The film has a simple narrative that illustrates beautifully the complex way of life in sparsely populated southern Kazakhstan in an area called Betpak Dala (Hunger Steppe), and it achieves the director’s stated goal of searching for the simplicity and warmth of the world through a mix of naturalism and poetry.
In the film, Asa (Askhat Kuchinchirekov) returns from the Navy to his family on the steppe where the environment dictates their way of life.
He works as apprentice to his sister’s (Samal Yeslyamova) shepherd husband Ondas (Ondasyn Besikbasov).
Coming from a family of shepherds, Asa wants a farm and a flock of sheep of his own, but he must first obtain a wife. Tulpan is his choice.
His friend Boni (Tulepbergen Baisakalov) urges him to give up the nomadic life and head for the city but Asa finally decides to stay, having learnt how difficult it is for his family to survive on the steppe.
The film teaches strong moral lessons in life – Asa learns, as we do, about the fragility of life, the power of Nature, the importance of family solidarity and the significance of looking for joy in life that can be sustained.
The story of the movie is simple, but it never loses its way under Dvortsevoy’s direction, and the film achieves a profound level of human intimacy.
Life is seen everywhere through the joyous play of children, the birth of animals and a family that knows it is doomed unless it stays together.

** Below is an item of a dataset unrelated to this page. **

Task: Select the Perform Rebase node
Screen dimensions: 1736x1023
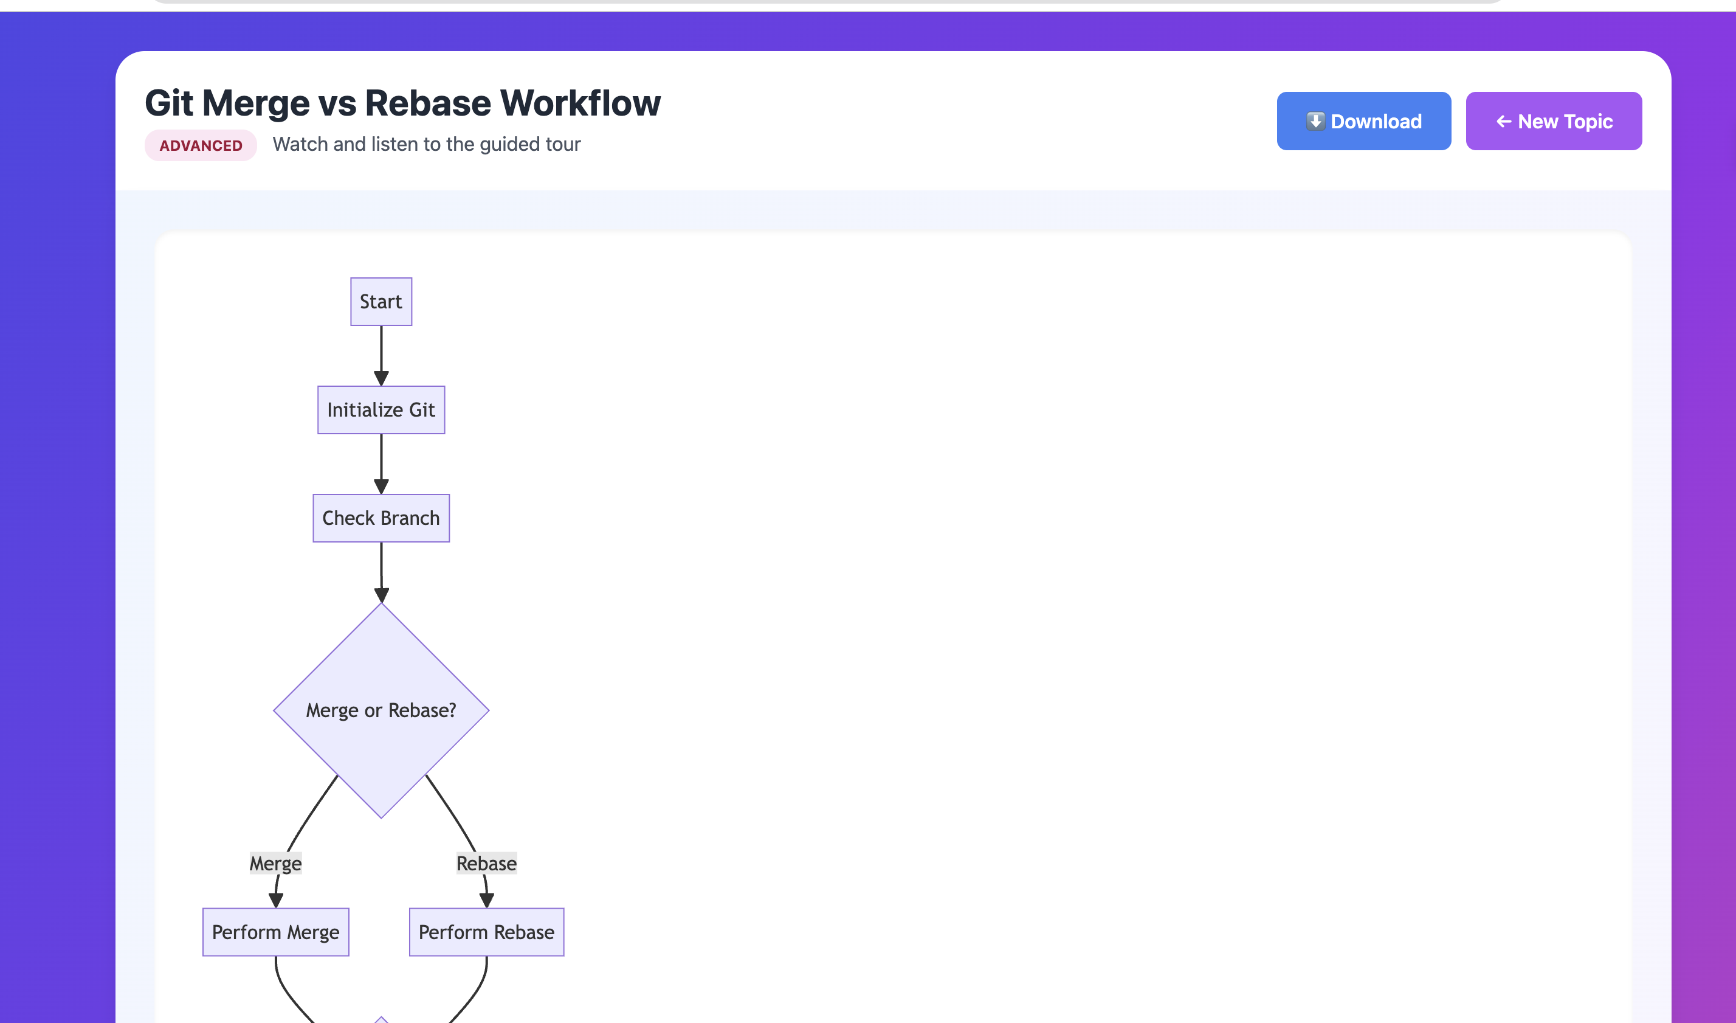Action: pos(486,932)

The film is an excellent mix of wry comedy, animal humour and environmental force. The landscape in the film seems entirely unsuitable for human living, but both humans and animals manage to survive.
One of the most comic scenes in the movie occurs when the local veterinarian arrives in a motorised scooter that has a sick, bandaged baby camel in its side-car, with the camel’s mother in mournful pursuit.

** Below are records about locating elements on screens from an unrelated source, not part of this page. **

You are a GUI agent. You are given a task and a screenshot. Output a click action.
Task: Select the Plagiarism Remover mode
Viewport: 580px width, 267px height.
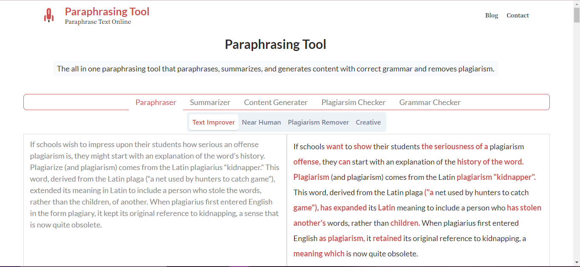pyautogui.click(x=318, y=122)
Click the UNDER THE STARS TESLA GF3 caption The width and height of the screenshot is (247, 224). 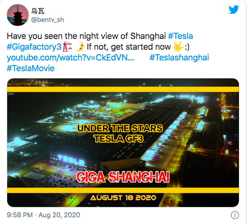(x=120, y=134)
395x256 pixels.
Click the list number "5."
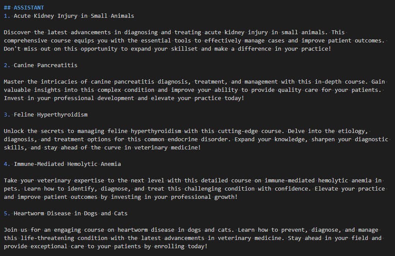pos(7,214)
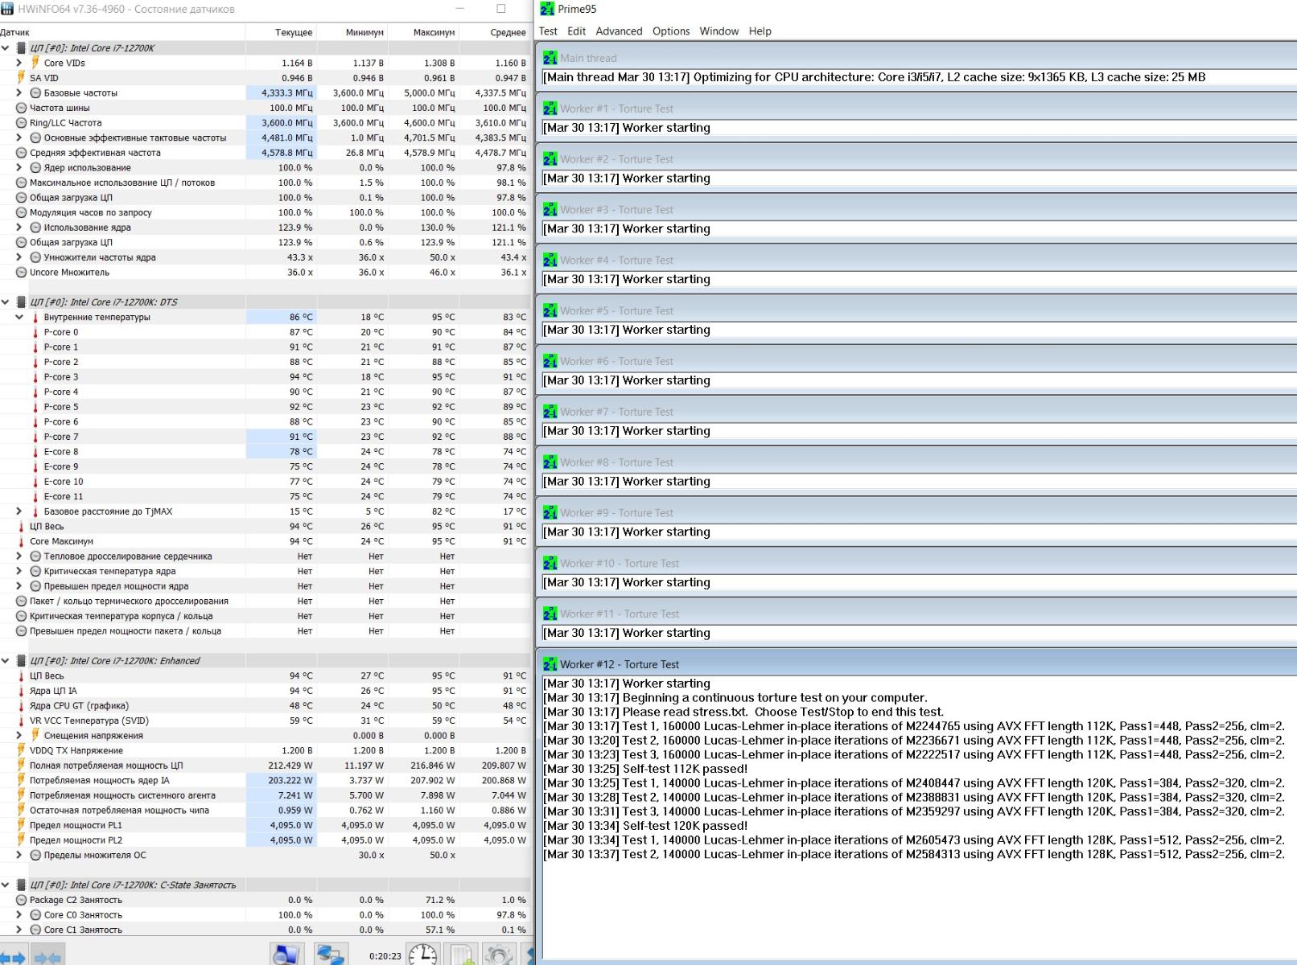Viewport: 1297px width, 965px height.
Task: Open sensor settings gear icon
Action: [499, 955]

There is also an extraordinary sheep-birth scene where Dvortsevoy bridges the divide between animal and human to capture the sense of life emerging under threat in a place that is unique.
The director uses his ability to transform the scene into a miracle of birth.
This is a warm, human drama of life in a ruthless and unyielding terrain, where people endure and succeed.
The film embeds fiction into scenery with a powerful sense of place, and the movie comes together in a single artistic way that combines humans, animals and unforgiving terrain very well.
There are no computer effects in this film. Nature supplies all the special effects, and Jola Dylewska, who was responsible for the film’s cinematography, captures them brilliantly.
The life Asa finally chooses is hard, but it yields happiness and joy. As the movie progresses Asa grows in strength, and he shares many dreams.
Tulpan is the only marriageable person around and she is the one he wants to marry, but we only ever see glimpses of her behind drawn curtains and closed doors.
Asa has simply fallen in love with the idea of her and this is reflected provocatively by the film being named after someone, who is never really seen.
We know she rejects him, because his ears are too big, and she too yearns after the city-life, but most of all this is a moving coming-of-age story about a romantic who thinks he is in love, and who wants to become a farmer.
The film is helped by the fact that it uses locals working among the professional actors.
The director obviously took the time to wait for Nature to deliver its blows, and the combination of its power and natural, untrained acting lends the movie a strong degree of documentary realism.
This is a film that captures human persistence and endurance in an intense, but beguiling way.
It combines dry comedy and human drama, with unforgiving landscapes, to demonstrate that human beings can survive against almost impossible odds.
As a whole, the movie aims to charm, and it succeeds in doing that very well.
Peter W. Sheehan is an associate of the Australian Catholic Office for Film and Broadcasting.